Hataman and Army officials in Basilan said Saturday relatives of still active Abu Sayyaf leaders Radzmil, Abdullah and Furudji have been sending feelers since early this year purporting that they are trying to convince them to surrender.
“Another problem is that while they don’t doubt PAVE’s objectivity, they are aware that this is a regional program of ARMM and is distinct in stature and scope if compared to the national government’s fully institutionalized amnesty and reconciliation program for members of the New People’s Army,” said a public school principal in Basilan.
The long-wanted Radzmil and Furudji are both from Sumisip while Abdullah hails from Barangay Dugaa in Tuburan.
Abdullah’s group was implicated in the roadside bombing that nearly killed the mayor of Basilan’s Tuburan town, Dorie Kalahhal, about two years ago.
Galvez said one reason for the surrender in batches of Abu Sayyaf militants in Basilan is the ARMM’s construction in the past five years of dozens of concrete farm-to-market roads that connected hostile areas to town centers and made Abu Sayyaf lairs so accessible to military armored combat vehicles.
Galvez said he will do his best in helping put up an institutionalized reconciliation program for Abu Sayyaf and other Islamic State-inspired militants, with Hataman’s PAVE initiative as baseline platform.
“We have a national chief executive, President Rodrigo Duterte, who is tough on criminals and enemies of state, but has a kind heart for rouge sectors wishing to live in peace under Philippine Constitution,” Galvez said.
Uy, commanding officer of the Basilan-based 104th Brigade since February 2018, recommended the formulation of programs meant to attract IS-inspired militants to the fold of law based on prevailing domestic socio-economic and political settings in provinces where they operate.
“We cannot import programs from outside.

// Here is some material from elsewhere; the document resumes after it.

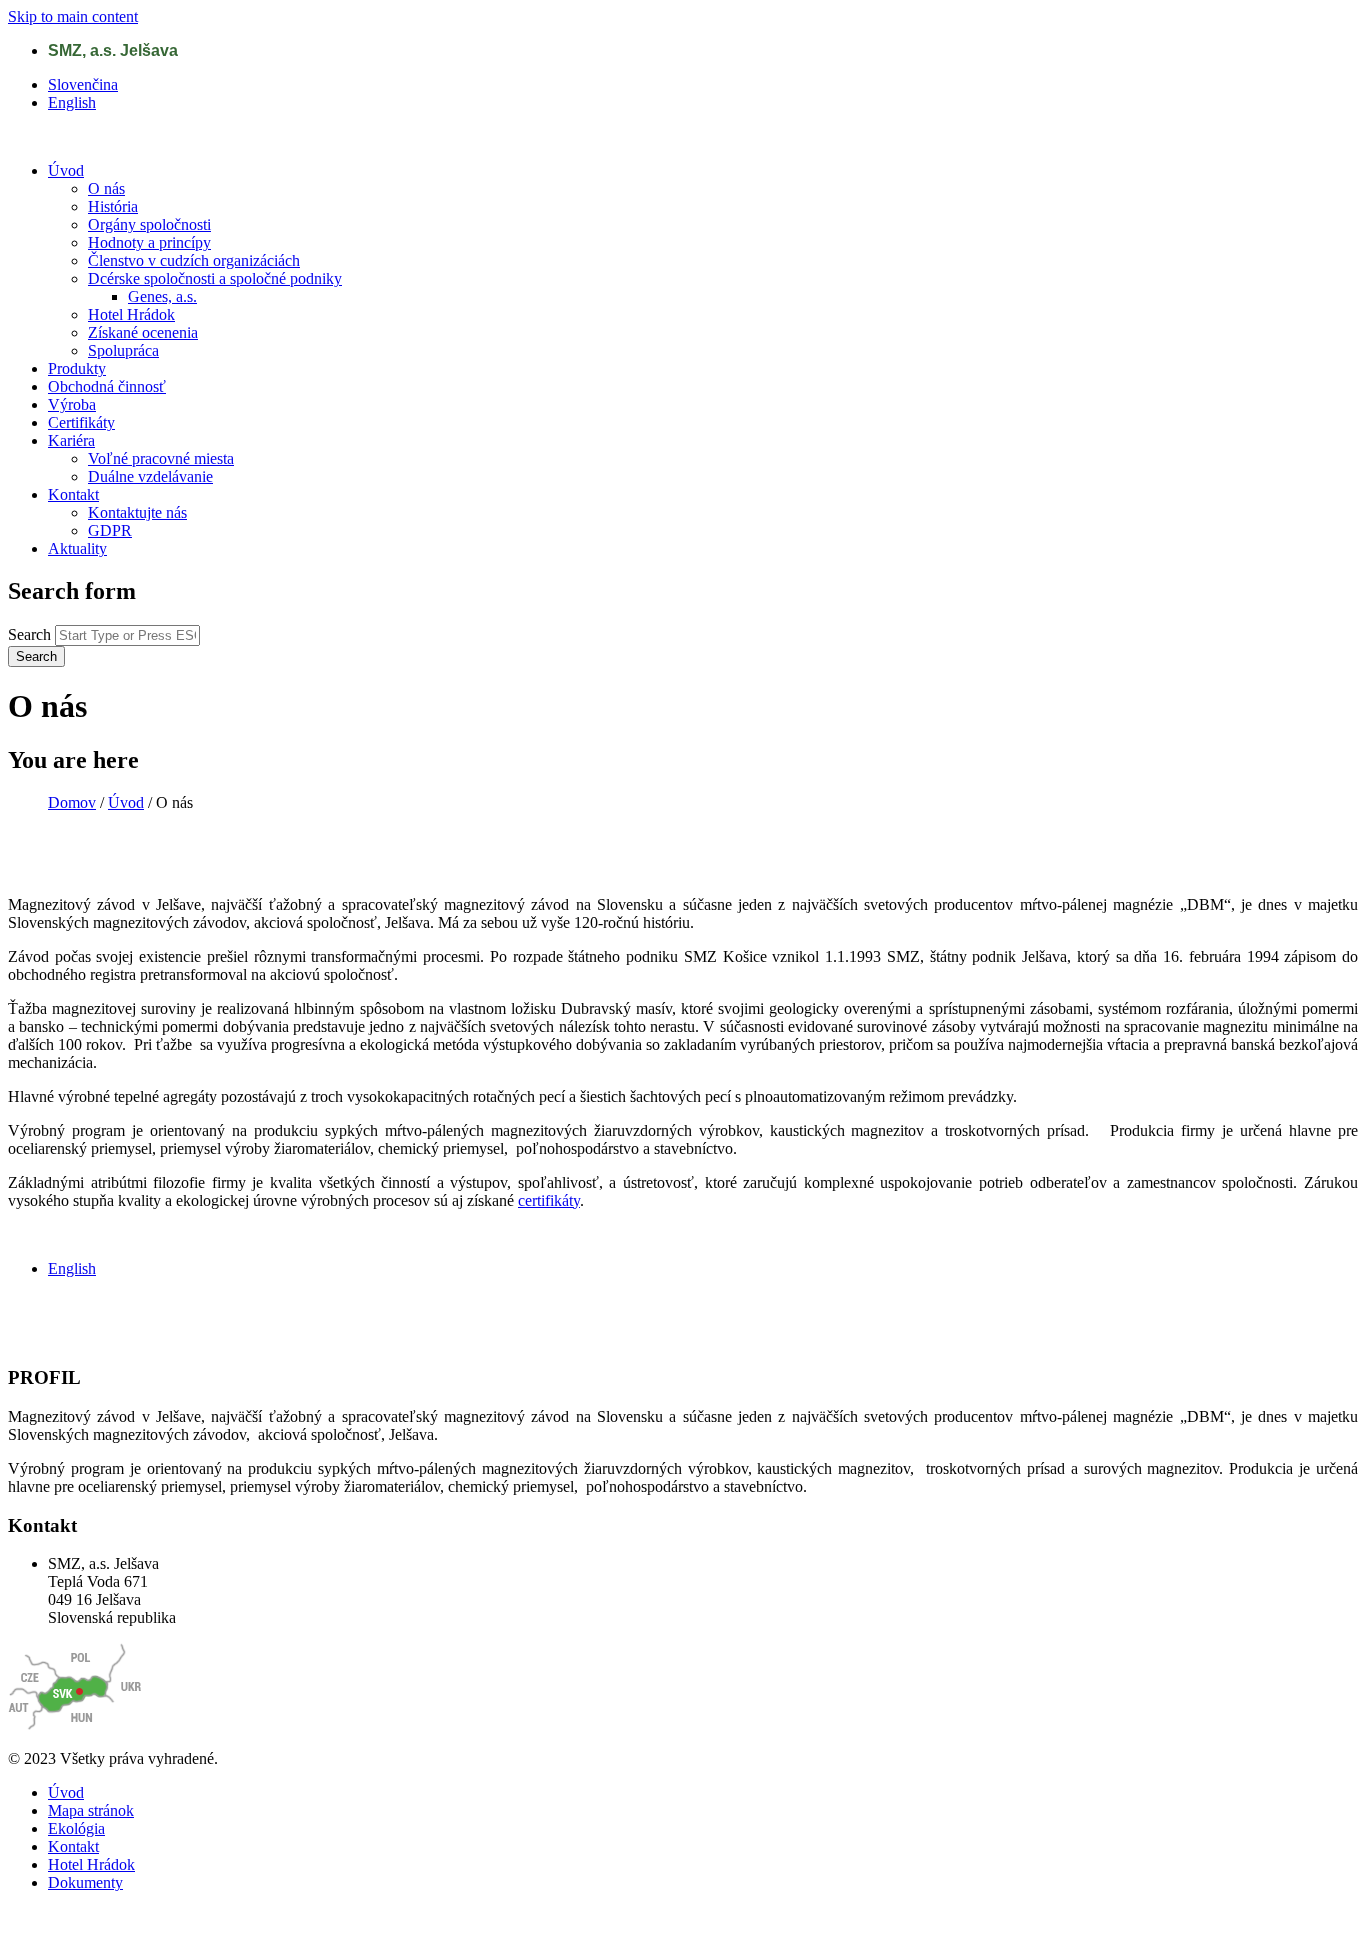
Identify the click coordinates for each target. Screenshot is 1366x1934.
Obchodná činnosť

We have to consider that some of these militants became militants because of poverty and underdevelopment, or perhaps because they were persecuted by political leaders, or perhaps as religious adventurism,” Uy said.
Uy said reconciliation through community-building and humanitarian interventions are the best means of addressing violent religious extremism now plaguing many southern areas.
“The military in Basilan shall always exhaust all peaceful means of addressing these threats, in coordination with local officials, barangay leaders and the police. Use of military might shall only come after all peaceful means of addressing each problem had been explored. Use of force shall come only as last and final option,” Uy said.